1948年にアパルトヘイト政権が出来てから既に行っていた体制をより整えるために国会での数にものを言わせて、今までの慣例を次々と法制化して行った。過半数を取って法律を作り、したい放題してきた自民党と構図は同じである。1910年にオランダ系アフリカーナーとイギリスの入植者が金やダイヤモンドの採掘権をめぐって殺し合ったとき、どちらも銃を持っていたので殲滅するまで闘えば取り囲まれている多数派のアフリカ人に共倒れすると思い知って連合政権の国を作ってしまった。アフリカ人を搾取するという一点で妥協した。その政権で、肝心要の土地に関する法律を法制化している。1913年の原住民土地法である。アフリカ人側もことの重要性を知っていたので、法制化を聞いて、その前の年に初めて抵抗運動の組織を作った。それが今の与党アフリカ民族会議ANCである。使える土地は白人のもの、不毛の土地はアフリカ人のもの、互いの売買は禁じるというものである。アフリカ人から奪った土地は入植者のものと法律で決めたわけである。どの法律も、アフリカ人に重くのしかかった。
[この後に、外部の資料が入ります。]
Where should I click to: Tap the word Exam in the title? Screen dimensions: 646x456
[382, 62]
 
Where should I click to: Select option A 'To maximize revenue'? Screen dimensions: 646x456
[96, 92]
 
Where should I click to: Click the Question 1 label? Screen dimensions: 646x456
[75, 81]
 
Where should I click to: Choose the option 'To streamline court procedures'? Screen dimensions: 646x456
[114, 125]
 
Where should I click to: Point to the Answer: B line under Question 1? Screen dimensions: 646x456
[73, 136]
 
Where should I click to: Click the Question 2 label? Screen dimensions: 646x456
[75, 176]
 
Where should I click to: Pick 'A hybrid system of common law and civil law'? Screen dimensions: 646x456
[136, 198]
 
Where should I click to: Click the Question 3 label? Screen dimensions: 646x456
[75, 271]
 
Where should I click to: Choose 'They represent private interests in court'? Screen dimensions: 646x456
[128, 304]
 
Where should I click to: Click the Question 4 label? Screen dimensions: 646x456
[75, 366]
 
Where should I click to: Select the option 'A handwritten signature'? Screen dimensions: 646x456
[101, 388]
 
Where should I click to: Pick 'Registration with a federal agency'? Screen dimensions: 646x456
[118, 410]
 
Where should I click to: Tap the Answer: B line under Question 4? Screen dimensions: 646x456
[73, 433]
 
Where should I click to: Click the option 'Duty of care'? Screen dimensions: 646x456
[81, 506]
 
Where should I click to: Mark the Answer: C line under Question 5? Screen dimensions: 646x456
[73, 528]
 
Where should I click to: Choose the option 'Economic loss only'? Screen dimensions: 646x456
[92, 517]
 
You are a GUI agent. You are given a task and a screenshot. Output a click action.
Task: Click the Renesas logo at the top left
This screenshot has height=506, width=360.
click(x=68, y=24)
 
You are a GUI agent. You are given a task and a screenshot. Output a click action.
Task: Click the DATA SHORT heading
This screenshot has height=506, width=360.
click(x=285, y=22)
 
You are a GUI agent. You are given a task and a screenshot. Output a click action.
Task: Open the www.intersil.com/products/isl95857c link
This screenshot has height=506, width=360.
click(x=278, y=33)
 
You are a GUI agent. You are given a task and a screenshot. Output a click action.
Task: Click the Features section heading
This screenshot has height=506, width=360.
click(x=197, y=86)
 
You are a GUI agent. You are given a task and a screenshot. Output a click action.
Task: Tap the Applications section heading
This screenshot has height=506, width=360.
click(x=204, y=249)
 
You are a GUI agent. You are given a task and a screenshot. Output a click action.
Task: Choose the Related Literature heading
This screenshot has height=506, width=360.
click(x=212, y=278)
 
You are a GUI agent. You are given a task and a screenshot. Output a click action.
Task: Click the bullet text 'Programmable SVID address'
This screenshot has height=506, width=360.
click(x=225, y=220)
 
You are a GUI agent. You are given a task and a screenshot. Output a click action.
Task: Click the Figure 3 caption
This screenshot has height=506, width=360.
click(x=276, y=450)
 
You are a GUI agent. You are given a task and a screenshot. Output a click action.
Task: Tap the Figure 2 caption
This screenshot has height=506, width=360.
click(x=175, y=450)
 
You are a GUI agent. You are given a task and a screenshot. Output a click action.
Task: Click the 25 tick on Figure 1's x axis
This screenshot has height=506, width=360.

1948年に単独過半数を取ったアパルトヘイト政権は、翌年に異人種間の結婚を禁止する法律を成立させた。人種隔離政策の主な政策の一つである。そして1950年に集団地域法を制定した。人種別に居住区が割り当てられ、割り当てられた地域以外での居住は違法とされた。1953年の隔離施設留保法では、道路を除いたあらゆる公共施設や公共車両、飲食店などで人種別専用の施設を用意することが義務付けられ、居住区と生活圏が法的に隔離された。アフリカ人は約2500万人、インド系約90万人、白人は約500万人程度だった。のちに、不毛の土地にアフリカ人の独立国を創るというバンツースタン計画が立案された。人種隔離はするが、都市部での労働力は要るので一時的に滞在を認めるという屁理屈を通しただけである。従って、労働力の動向を把握するための通行許可証が急務となった。それがパス法である。
朝鮮半島(↓)で、ソ連の後押しで北朝鮮・中国兵とアメリカ・韓国兵が戦っていた1950年に、南アフリカではアパルトヘイト体制が強化され、その一環として集団地域法が制定されていたのである。